Last week I wrote about the Pittsburgh Steelers’ Rooney family negotiations and the depersonalizing impact of bringing in outside experts to provide independent, credible opinions of the value of the assets at issue (here the value of the Steelers and their dog and horse racing interests).

This move often shifts the focus from parties’ opinions – often laden with emotions, especially in family negotiations – to opinions of independent, objective experts.

But there’s more to this story. Interestingly, the appraisals of the assets appear to have priced out the two brothers who wanted to keep control of the Steelers. They apparently didn’t have the liquid capital to buy out their brothers’ shares in the team (who reportedly wanted money upfront and not as debt paid out over time).

So to keep control of the team, the two Rooney brothers started looking for ways to finance their purchase of their brothers’ shares. To get this capital, they spoke to an extremely wealthy friend.

The result? That individual may buy an interest in the Steelers for a big chunk of cash but let the two Rooney brothers continue to control it. This could give the Rooneys who want to sell a way to cash out and keep the team under Rooney control. But it would involve bringing in a new partner, always a risk.

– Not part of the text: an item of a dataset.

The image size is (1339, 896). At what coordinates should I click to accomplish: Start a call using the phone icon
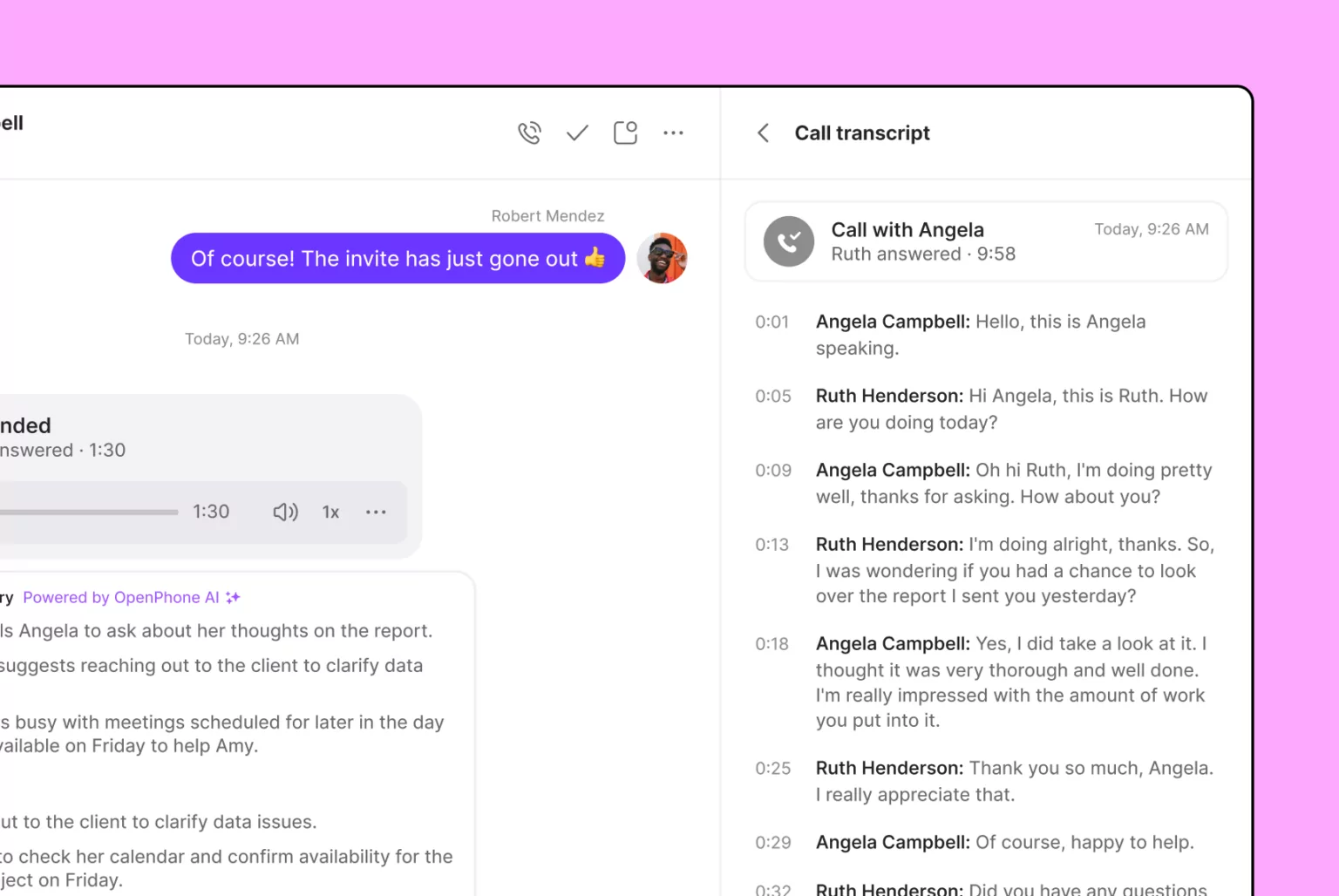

What’s the lesson here? Initially, you’d think a very high Steelers valuation would be helpful to all the Rooneys. It increases all their net worths, right? Yes, but a higher net worth doesn’t appear to be the ultimate goal of two of the Rooneys. Control of the Steelers – a nonmonetary goal – appears to have precedence here.

It’s critical in all negotiations to prioritize all your goals and interests – monetary and non-monetary. Here it’s not all about money. It’s also about control, a nonmonetary interest. This focus on nonmonetary interests is typical in many family negotiations.

A colleague of mine years ago got divorced and, as the primary breadwinner, she ended up paying her husband much more than he would have received if the case had gone to court.

I was somewhat surprised, and so I asked her why. She said she needed closure, wanted to psychologically move forward as soon as possible, and figured she had sufficient income to pay it without much difficulty. In short, closure to her was more important than money.